■ **Task description**: Turn every line of the rows below into a numbered list, omitting any blank lines.

Rows for locating text and elements:
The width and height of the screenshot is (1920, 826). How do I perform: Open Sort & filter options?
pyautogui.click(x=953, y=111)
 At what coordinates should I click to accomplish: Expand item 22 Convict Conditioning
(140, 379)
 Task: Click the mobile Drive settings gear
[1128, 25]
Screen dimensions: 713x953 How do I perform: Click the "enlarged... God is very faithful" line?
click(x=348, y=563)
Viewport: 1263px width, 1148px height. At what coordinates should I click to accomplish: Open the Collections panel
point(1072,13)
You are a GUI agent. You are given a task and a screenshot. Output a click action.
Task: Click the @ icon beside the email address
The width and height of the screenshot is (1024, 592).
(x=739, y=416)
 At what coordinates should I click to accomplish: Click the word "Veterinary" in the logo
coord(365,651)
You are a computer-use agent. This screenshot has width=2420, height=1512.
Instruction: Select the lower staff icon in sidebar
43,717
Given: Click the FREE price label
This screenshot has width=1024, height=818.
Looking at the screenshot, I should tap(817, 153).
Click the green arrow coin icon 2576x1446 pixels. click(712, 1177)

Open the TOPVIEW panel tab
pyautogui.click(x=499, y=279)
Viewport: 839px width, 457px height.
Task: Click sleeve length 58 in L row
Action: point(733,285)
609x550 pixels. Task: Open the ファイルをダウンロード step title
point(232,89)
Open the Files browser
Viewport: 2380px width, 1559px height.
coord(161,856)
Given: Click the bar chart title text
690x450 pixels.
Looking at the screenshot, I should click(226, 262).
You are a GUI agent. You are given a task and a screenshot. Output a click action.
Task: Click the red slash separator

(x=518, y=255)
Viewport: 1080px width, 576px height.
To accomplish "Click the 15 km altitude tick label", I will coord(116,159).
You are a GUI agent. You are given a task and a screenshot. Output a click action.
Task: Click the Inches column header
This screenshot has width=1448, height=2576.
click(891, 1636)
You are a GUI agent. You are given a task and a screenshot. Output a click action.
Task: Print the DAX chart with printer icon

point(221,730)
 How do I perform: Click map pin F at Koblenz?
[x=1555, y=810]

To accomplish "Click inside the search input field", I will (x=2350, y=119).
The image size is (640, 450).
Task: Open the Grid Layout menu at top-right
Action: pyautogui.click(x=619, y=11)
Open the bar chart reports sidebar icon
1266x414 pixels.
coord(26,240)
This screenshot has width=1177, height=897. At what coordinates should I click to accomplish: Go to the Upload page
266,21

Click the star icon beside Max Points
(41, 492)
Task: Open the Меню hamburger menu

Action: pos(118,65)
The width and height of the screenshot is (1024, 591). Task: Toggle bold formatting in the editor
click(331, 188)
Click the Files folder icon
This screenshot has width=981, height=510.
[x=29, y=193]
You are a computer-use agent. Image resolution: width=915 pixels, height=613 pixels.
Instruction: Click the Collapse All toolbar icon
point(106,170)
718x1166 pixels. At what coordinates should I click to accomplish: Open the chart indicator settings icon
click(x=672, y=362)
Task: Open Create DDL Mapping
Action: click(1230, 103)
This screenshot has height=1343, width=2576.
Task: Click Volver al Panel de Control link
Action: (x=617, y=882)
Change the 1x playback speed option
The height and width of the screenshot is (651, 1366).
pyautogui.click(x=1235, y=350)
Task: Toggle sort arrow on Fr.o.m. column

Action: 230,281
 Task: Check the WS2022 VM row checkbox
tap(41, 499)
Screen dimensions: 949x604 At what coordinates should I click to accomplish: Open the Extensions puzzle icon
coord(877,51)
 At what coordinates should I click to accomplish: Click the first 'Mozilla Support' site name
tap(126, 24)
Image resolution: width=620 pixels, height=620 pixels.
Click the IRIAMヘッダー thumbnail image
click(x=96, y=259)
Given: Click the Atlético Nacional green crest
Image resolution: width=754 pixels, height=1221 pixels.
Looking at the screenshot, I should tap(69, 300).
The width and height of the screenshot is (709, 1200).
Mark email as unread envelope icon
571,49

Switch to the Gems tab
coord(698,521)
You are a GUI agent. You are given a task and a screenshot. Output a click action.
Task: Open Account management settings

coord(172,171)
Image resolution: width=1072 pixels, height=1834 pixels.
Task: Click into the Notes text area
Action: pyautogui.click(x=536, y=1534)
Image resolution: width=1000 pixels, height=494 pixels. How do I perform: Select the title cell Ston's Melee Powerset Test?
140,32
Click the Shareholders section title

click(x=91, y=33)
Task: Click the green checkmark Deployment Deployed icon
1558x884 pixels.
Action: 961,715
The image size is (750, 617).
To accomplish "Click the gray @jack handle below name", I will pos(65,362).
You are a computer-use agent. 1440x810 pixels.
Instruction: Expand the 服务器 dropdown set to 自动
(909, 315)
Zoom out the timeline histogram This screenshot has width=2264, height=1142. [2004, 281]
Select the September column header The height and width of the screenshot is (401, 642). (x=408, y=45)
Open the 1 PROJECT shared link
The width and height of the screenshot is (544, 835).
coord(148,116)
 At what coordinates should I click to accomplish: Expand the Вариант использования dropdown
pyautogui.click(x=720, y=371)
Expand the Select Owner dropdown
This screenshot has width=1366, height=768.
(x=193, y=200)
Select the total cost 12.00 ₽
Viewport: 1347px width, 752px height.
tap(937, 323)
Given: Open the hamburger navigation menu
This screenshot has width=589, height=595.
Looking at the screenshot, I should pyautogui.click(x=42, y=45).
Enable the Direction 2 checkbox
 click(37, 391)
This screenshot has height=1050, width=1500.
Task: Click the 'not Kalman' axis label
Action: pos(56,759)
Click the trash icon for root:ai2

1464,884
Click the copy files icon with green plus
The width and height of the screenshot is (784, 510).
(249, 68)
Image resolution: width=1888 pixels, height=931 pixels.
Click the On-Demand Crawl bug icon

■ **Full response**:
1. The width and height of the screenshot is (1920, 826). How do I perform: Open Sort & filter options?
2. pyautogui.click(x=953, y=111)
3.  At what coordinates should I click to accomplish: Expand item 22 Convict Conditioning
4. (140, 379)
5.  Task: Click the mobile Drive settings gear
6. [1128, 25]
7. Screen dimensions: 713x953 How do I perform: Click the "enlarged... God is very faithful" line?
8. click(x=348, y=563)
9. Viewport: 1263px width, 1148px height. At what coordinates should I click to accomplish: Open the Collections panel
10. point(1072,13)
11. You are a GUI agent. You are given a task and a screenshot. Output a click action.
12. Task: Click the @ icon beside the email address
13. The width and height of the screenshot is (1024, 592).
14. (x=739, y=416)
15.  At what coordinates should I click to accomplish: Click the word "Veterinary" in the logo
16. coord(365,651)
17. You are a computer-use agent. This screenshot has width=2420, height=1512.
18. Instruction: Select the lower staff icon in sidebar
19. 43,717
20. Given: Click the FREE price label
21. This screenshot has width=1024, height=818.
22. Looking at the screenshot, I should tap(817, 153).
23. Click the green arrow coin icon 2576x1446 pixels. click(712, 1177)
24. Open the TOPVIEW panel tab
25. pyautogui.click(x=499, y=279)
26. Viewport: 839px width, 457px height.
27. Task: Click sleeve length 58 in L row
28. Action: point(733,285)
29. 609x550 pixels. Task: Open the ファイルをダウンロード step title
30. point(232,89)
31. Open the Files browser
32. Viewport: 2380px width, 1559px height.
33. coord(161,856)
34. Given: Click the bar chart title text
35. 690x450 pixels.
36. Looking at the screenshot, I should click(226, 262).
37. You are a GUI agent. You are given a task and a screenshot. Output a click action.
38. Task: Click the red slash separator
39. (x=518, y=255)
40. Viewport: 1080px width, 576px height.
41. To accomplish "Click the 15 km altitude tick label", I will coord(116,159).
42. You are a GUI agent. You are given a task and a screenshot. Output a click action.
43. Task: Click the Inches column header
44. This screenshot has width=1448, height=2576.
45. click(891, 1636)
46. You are a GUI agent. You are given a task and a screenshot. Output a click action.
47. Task: Print the DAX chart with printer icon
48. point(221,730)
49.  How do I perform: Click map pin F at Koblenz?
50. [x=1555, y=810]
51. To accomplish "Click inside the search input field", I will (x=2350, y=119).
52. The image size is (640, 450).
53. Task: Open the Grid Layout menu at top-right
54. Action: pyautogui.click(x=619, y=11)
55. Open the bar chart reports sidebar icon
56. 1266x414 pixels.
57. coord(26,240)
58. This screenshot has width=1177, height=897. At what coordinates should I click to accomplish: Go to the Upload page
59. 266,21
60. Click the star icon beside Max Points
61. (41, 492)
62. Task: Open the Меню hamburger menu
63. Action: pos(118,65)
64. The width and height of the screenshot is (1024, 591). Task: Toggle bold formatting in the editor
65. click(331, 188)
66. Click the Files folder icon
67. This screenshot has width=981, height=510.
68. [x=29, y=193]
69. You are a computer-use agent. Image resolution: width=915 pixels, height=613 pixels.
70. Instruction: Click the Collapse All toolbar icon
71. point(106,170)
72. 718x1166 pixels. At what coordinates should I click to accomplish: Open the chart indicator settings icon
73. click(x=672, y=362)
74. Task: Open Create DDL Mapping
75. Action: click(1230, 103)
76. This screenshot has height=1343, width=2576.
77. Task: Click Volver al Panel de Control link
78. Action: (x=617, y=882)
79. Change the 1x playback speed option
80. The height and width of the screenshot is (651, 1366).
81. pyautogui.click(x=1235, y=350)
82. Task: Toggle sort arrow on Fr.o.m. column
83. Action: 230,281
84.  Task: Check the WS2022 VM row checkbox
85. tap(41, 499)
86. Screen dimensions: 949x604 At what coordinates should I click to accomplish: Open the Extensions puzzle icon
87. coord(877,51)
88.  At what coordinates should I click to accomplish: Click the first 'Mozilla Support' site name
89. tap(126, 24)
90. Image resolution: width=620 pixels, height=620 pixels.
91. Click the IRIAMヘッダー thumbnail image
92. click(x=96, y=259)
93. Given: Click the Atlético Nacional green crest
94. Image resolution: width=754 pixels, height=1221 pixels.
95. Looking at the screenshot, I should tap(69, 300).
96. The width and height of the screenshot is (709, 1200).
97. Mark email as unread envelope icon
98. 571,49
99. Switch to the Gems tab
100. coord(698,521)
101. You are a GUI agent. You are given a task and a screenshot. Output a click action.
102. Task: Open Account management settings
103. coord(172,171)
104. Image resolution: width=1072 pixels, height=1834 pixels.
105. Task: Click into the Notes text area
106. Action: pyautogui.click(x=536, y=1534)
107. Image resolution: width=1000 pixels, height=494 pixels. How do I perform: Select the title cell Ston's Melee Powerset Test?
108. 140,32
109. Click the Shareholders section title
110. click(x=91, y=33)
111. Task: Click the green checkmark Deployment Deployed icon
112. 1558x884 pixels.
113. Action: 961,715
114. The image size is (750, 617).
115. To accomplish "Click the gray @jack handle below name", I will pos(65,362).
116. You are a computer-use agent. 1440x810 pixels.
117. Instruction: Expand the 服务器 dropdown set to 自动
118. (909, 315)
119. Zoom out the timeline histogram This screenshot has width=2264, height=1142. [2004, 281]
120. Select the September column header The height and width of the screenshot is (401, 642). (x=408, y=45)
121. Open the 1 PROJECT shared link
122. The width and height of the screenshot is (544, 835).
123. coord(148,116)
124.  At what coordinates should I click to accomplish: Expand the Вариант использования dropdown
125. pyautogui.click(x=720, y=371)
126. Expand the Select Owner dropdown
127. This screenshot has width=1366, height=768.
128. (x=193, y=200)
129. Select the total cost 12.00 ₽
130. Viewport: 1347px width, 752px height.
131. tap(937, 323)
132. Given: Open the hamburger navigation menu
133. This screenshot has width=589, height=595.
134. Looking at the screenshot, I should pyautogui.click(x=42, y=45).
135. Enable the Direction 2 checkbox
136.  click(37, 391)
137. This screenshot has height=1050, width=1500.
138. Task: Click the 'not Kalman' axis label
139. Action: pos(56,759)
140. Click the trash icon for root:ai2
141. 1464,884
142. Click the copy files icon with green plus
143. The width and height of the screenshot is (784, 510).
144. (249, 68)
145. Image resolution: width=1888 pixels, height=931 pixels.
146. Click the On-Demand Crawl bug icon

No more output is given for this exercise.